=== Section Start ===

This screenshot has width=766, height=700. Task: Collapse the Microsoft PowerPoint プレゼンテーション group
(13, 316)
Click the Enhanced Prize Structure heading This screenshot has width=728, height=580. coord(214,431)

=== Section End ===
=== Section Start ===

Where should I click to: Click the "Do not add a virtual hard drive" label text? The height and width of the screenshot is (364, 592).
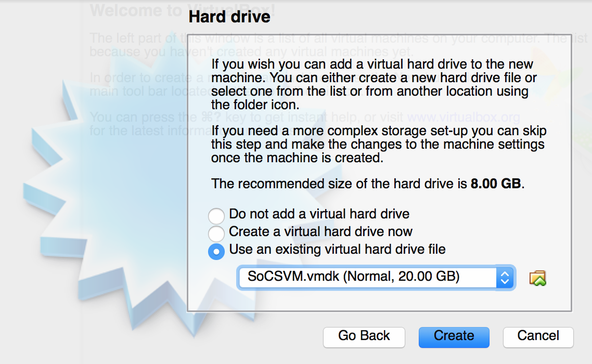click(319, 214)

=== Section End ===
=== Section Start ===

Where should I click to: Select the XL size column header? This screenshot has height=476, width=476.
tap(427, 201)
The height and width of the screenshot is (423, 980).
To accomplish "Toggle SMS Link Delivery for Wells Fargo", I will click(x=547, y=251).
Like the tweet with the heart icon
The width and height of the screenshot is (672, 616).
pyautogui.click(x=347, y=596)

=== Section End ===

## What you should do
Return, unchanged, the run of lines above that opens with the line containing "This screenshot has width=766, height=700." and closes with the line containing "Click the Enhanced". Include both.

## Exercise answer
This screenshot has width=766, height=700. Task: Collapse the Microsoft PowerPoint プレゼンテーション group
(13, 316)
Click the Enhanced Prize Structure heading This screenshot has width=728, height=580. coord(214,431)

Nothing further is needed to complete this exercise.